-- DATA EXTRACT --

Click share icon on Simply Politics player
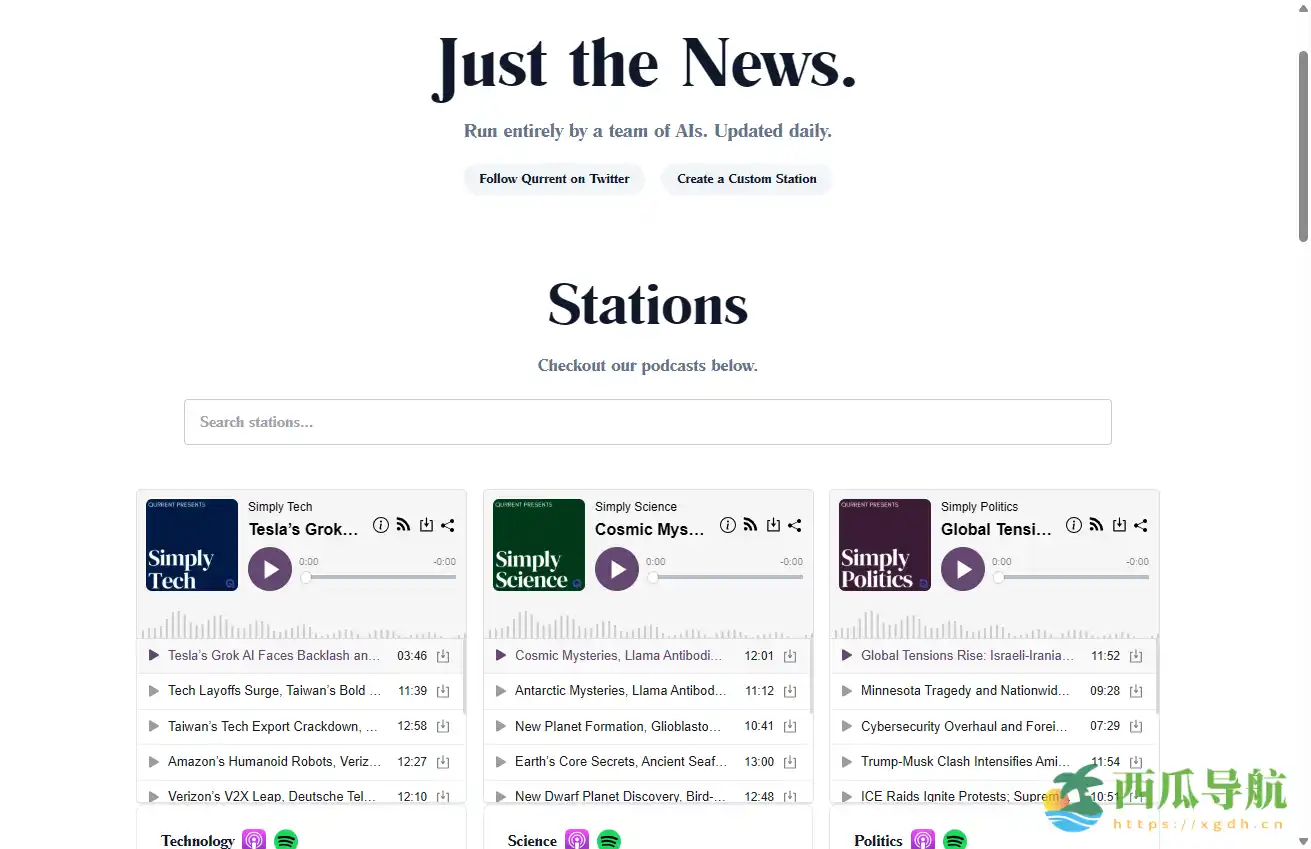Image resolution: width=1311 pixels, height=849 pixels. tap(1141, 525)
* * *
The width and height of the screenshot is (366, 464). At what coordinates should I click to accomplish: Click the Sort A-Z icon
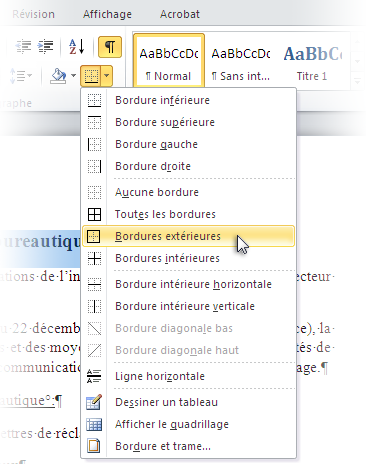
==
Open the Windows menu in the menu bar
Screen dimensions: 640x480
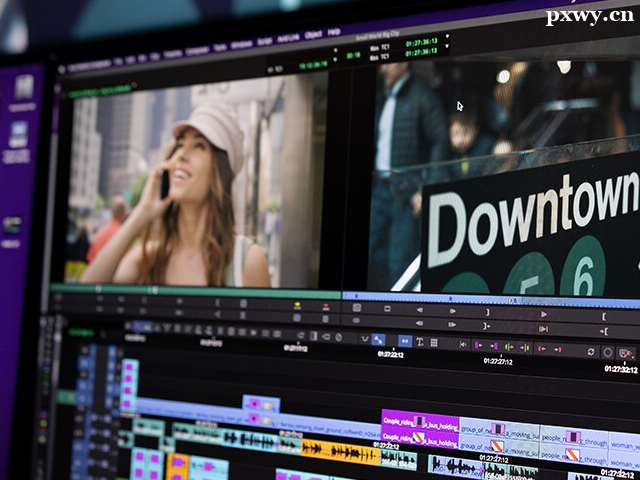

-- EXERCISE AIM --
From the records above, reproduce exactly the lines from the one with "Open the Windows menu in the menu bar" to the one with "Screen dimensions: 640x480", both included, and no others.

-- REPLY --
Open the Windows menu in the menu bar
Screen dimensions: 640x480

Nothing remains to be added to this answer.